In 1982 he was stripped of Soviet citizenship and as a stateless refugee came to the United States. Within three months, Slava passed all the required exams to confirm his doctor’s diploma and to get a medical license. For that he received the HIAS “Immigrant of the Year” award. After working various low-skilled jobs to survive in NYC, Slava did a residency in General Surgery in New York and in Obstetrics-Gynecology and Internal Medicine in Boston. He decided to combine all his previous medical experience and went into a then new specialty – Emergency Medicine.

Since 1991, Slava has practices and taught Emergency Medicine at Harvard Medical School/Cambridge Health Alliance. He is Director of a Harvard-affiliated Residency Program. Among other scientific innovations, he developed a new method of painless topical wound anesthesia without injection.

From his youth he had a passion for outdoor adventure, including mountaineering, downhill skiing, diving, sailing, whitewater rafting. In 1990 he climbed Mt. Everest.

Slava began singing and writing poetry as a child. At the age of 14 he taught himself to play the guitar. He was fortunate to meet iconic Russian Bards, such as Galich, Vysotsky, Okudzhava, Kukin, Klyachkin, Nikitin, Dolsky. Slava accompanied Vysotsky, probably the most famous singer-songwriter and cult figure in the history of Russia, in his home-made recordings. In the 90s, two albums with these recordings were released.

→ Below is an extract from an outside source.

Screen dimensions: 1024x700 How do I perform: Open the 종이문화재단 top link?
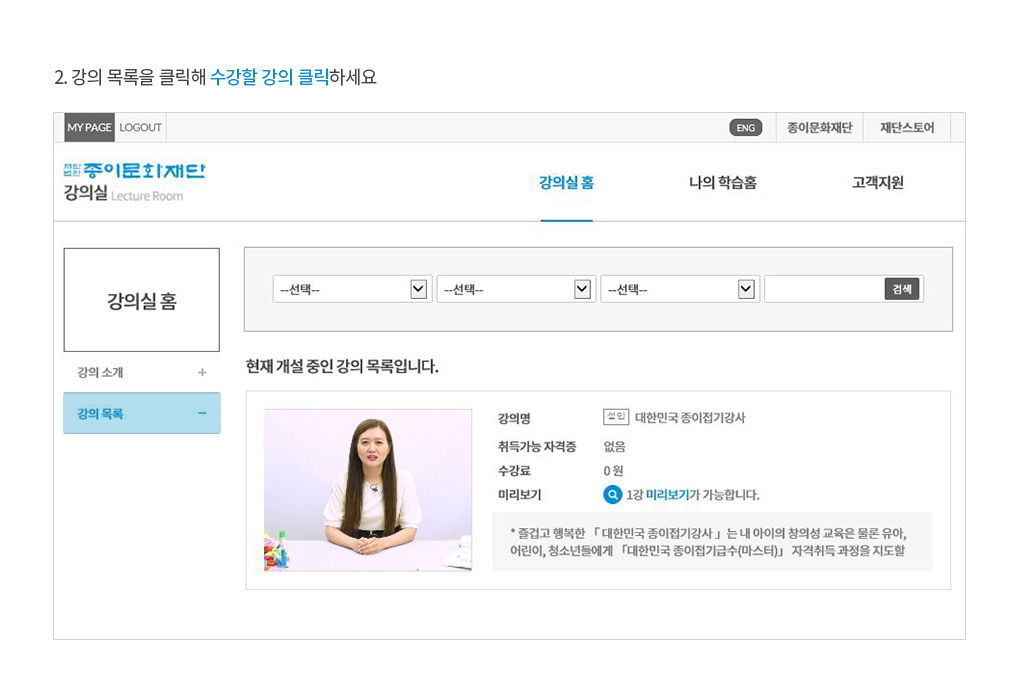(819, 128)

Slava writes songs mainly to his own poems, Russian and English, but sometimes to the works of other poets: Gumilev, Brodsky, Yeats, Frost, Pasternak, Magid, Gabriel, Kuras and others.

He usually performs in solo concerts, mostly singing his own songs, with the exception of dedicated evenings in the memory of individual bards (for example, Slava regularly give concerts in memory of Alexander Galich, his most cherished poet-songwriter and a looming figure in Soviet Dissident movement).

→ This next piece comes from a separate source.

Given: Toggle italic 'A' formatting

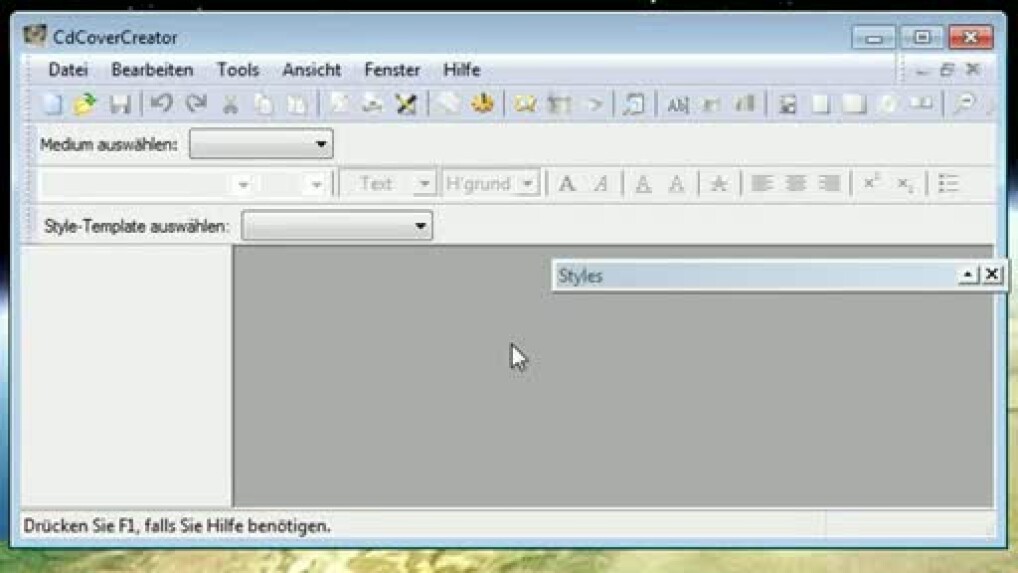Looking at the screenshot, I should coord(601,184).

In 2016, ’17, ’18, ’19, at the invitation of the Bulat Okudzhava Foundation, he performed solo concerts in the Bulat House in Moscow, the house-museum of the late great poet-singer-songwriter Bulat Okudzhava. In September 2017, he performed at the Journalist’s House in Moscow, one of the most exclusive venues in the city. In 2019 he performed at the Central Palace of Cinematography in Moscow. In October 2019 Slava performed solo concert in the famous venue Konzerthous Berlin in Berlin, Germany, at a festival dedicated to great violinist Gidon Kremer, who calls Slava “Russian Jacques Brel”. 

In the age of COVID, Slava gives concerts on ZOOM.

All proceeds from Slava’s concerts are donated to various humanitarian and cultural charities.

Slava’s wife Liz is also a doctor and Harvard Medical School Professor.  They have 4 daughters.